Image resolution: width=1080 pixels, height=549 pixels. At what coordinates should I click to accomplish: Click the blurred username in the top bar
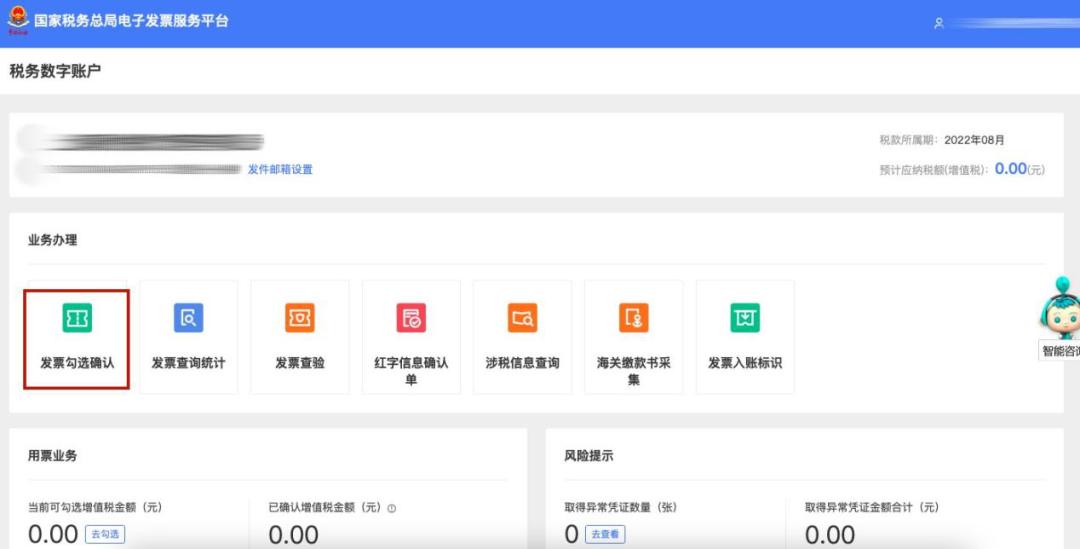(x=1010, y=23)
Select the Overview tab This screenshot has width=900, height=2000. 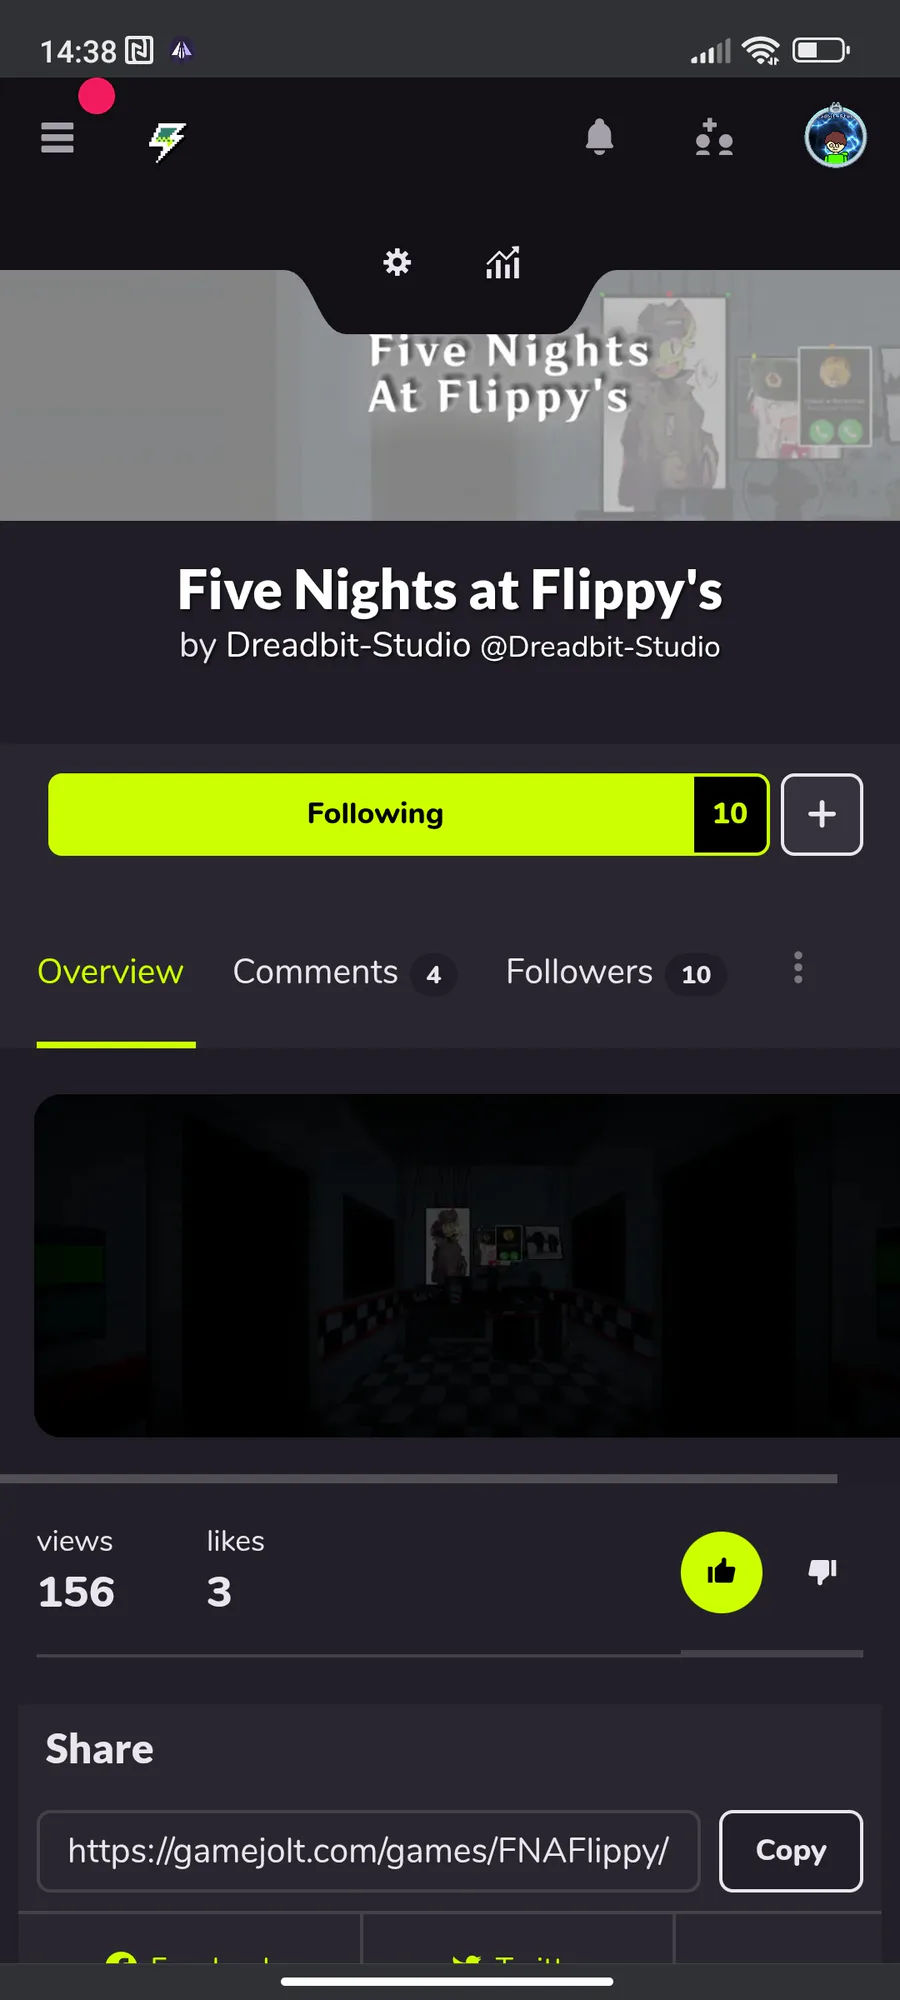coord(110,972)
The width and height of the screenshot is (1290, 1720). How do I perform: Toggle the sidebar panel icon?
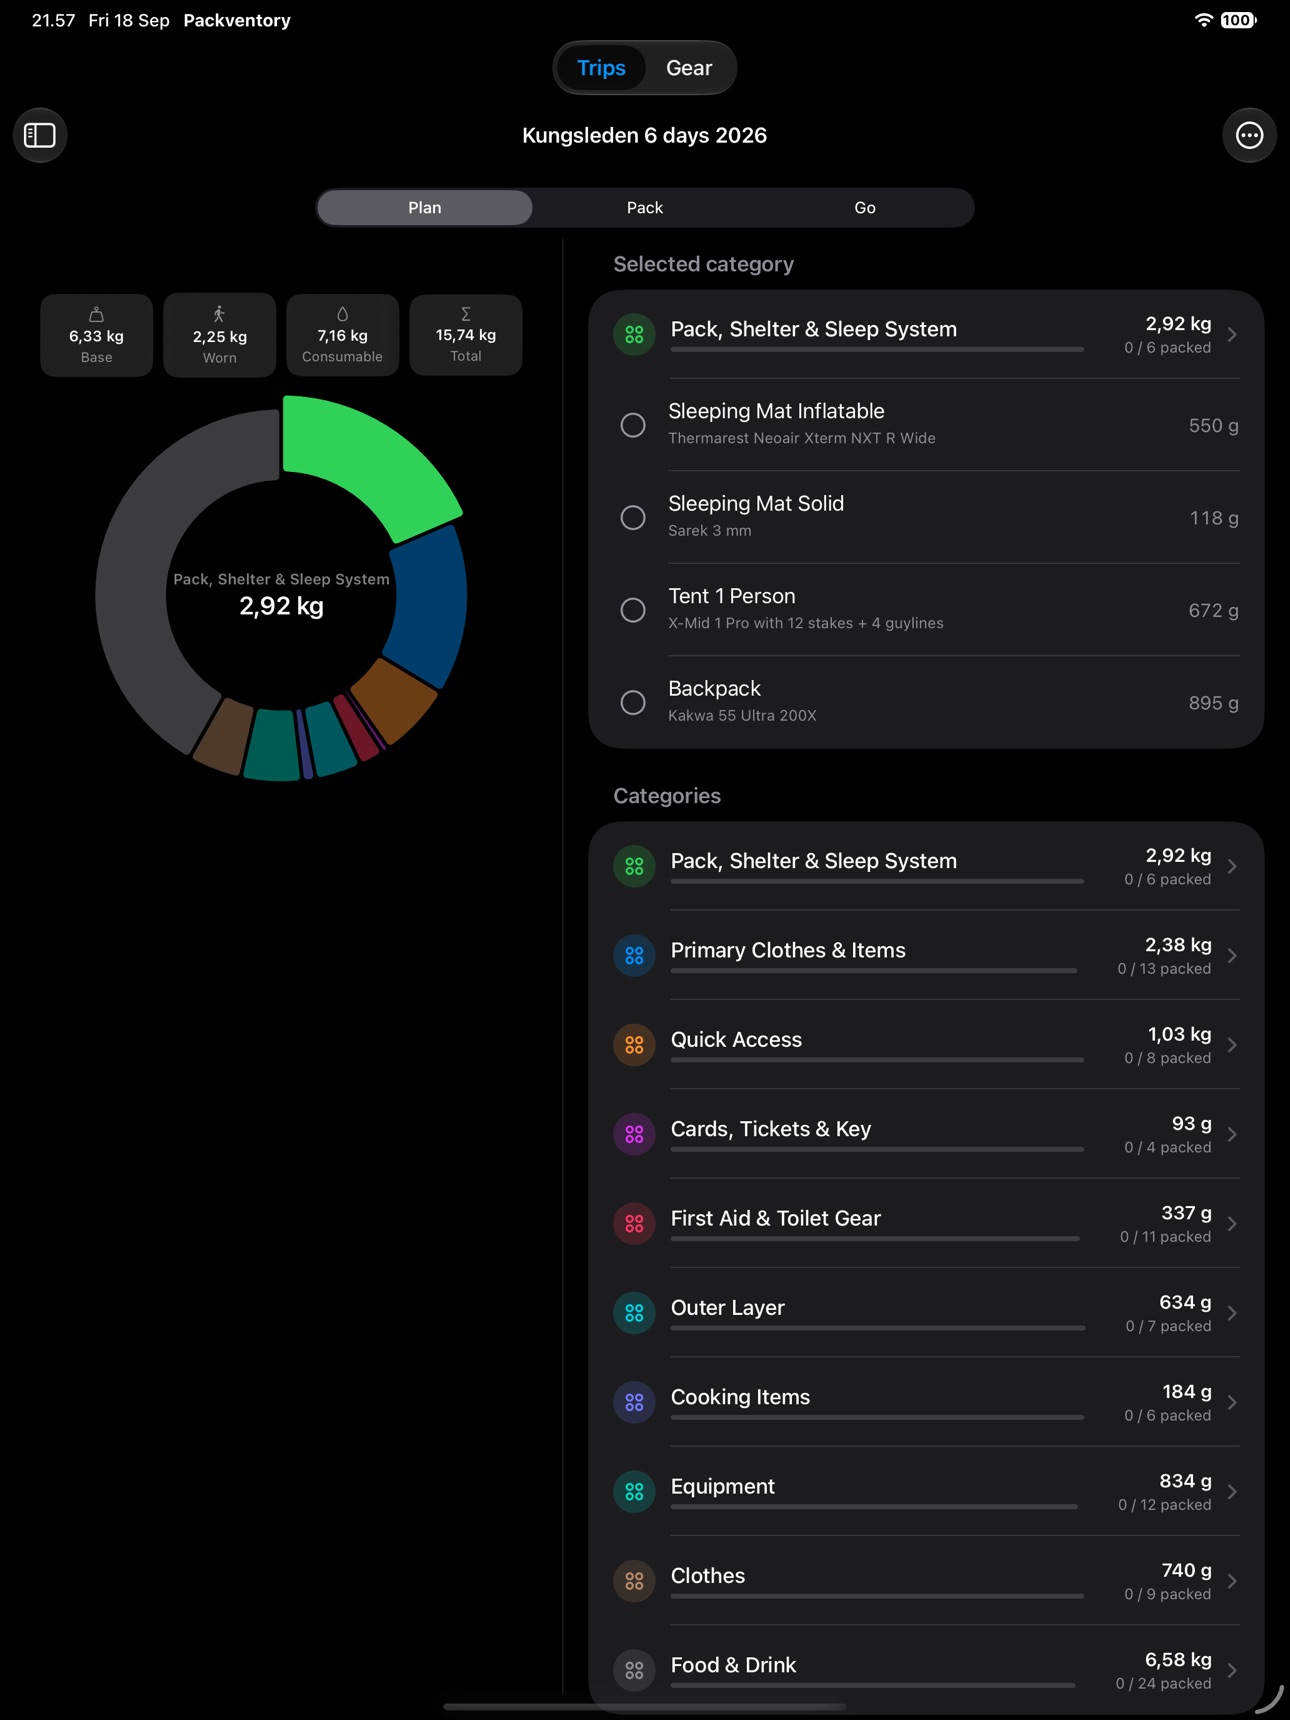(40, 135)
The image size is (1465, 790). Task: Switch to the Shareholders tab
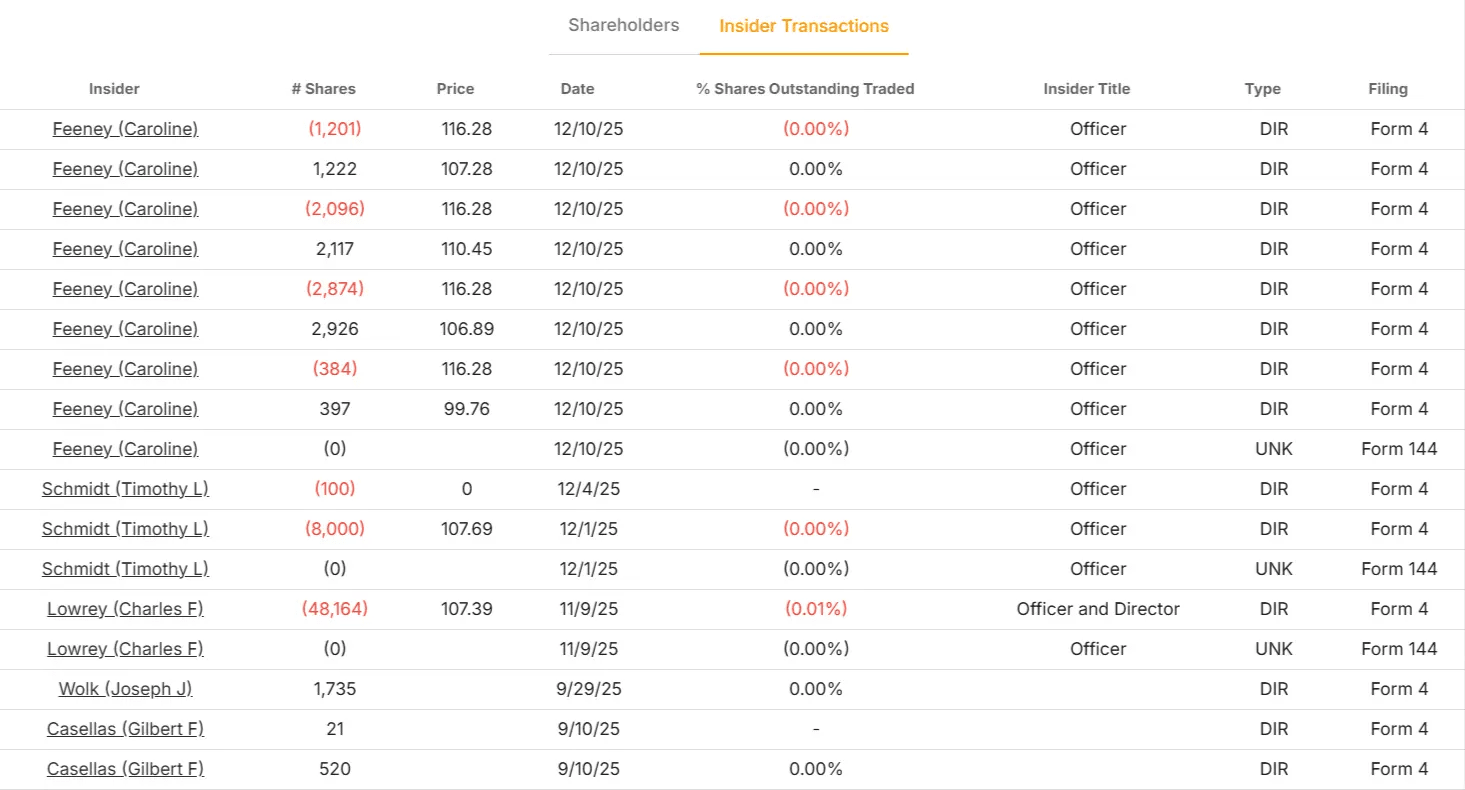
################
- _Directions for this task_:
Repeat word for word the lines from the one holding "The width and" through the last line of the listing above, including both ends. Drop the pictures.

- _Output of the exercise_:
The width and height of the screenshot is (1290, 1720). How do I perform: Toggle the sidebar panel icon?
(40, 135)
The image size is (1465, 790). Task: Switch to the Shareholders tab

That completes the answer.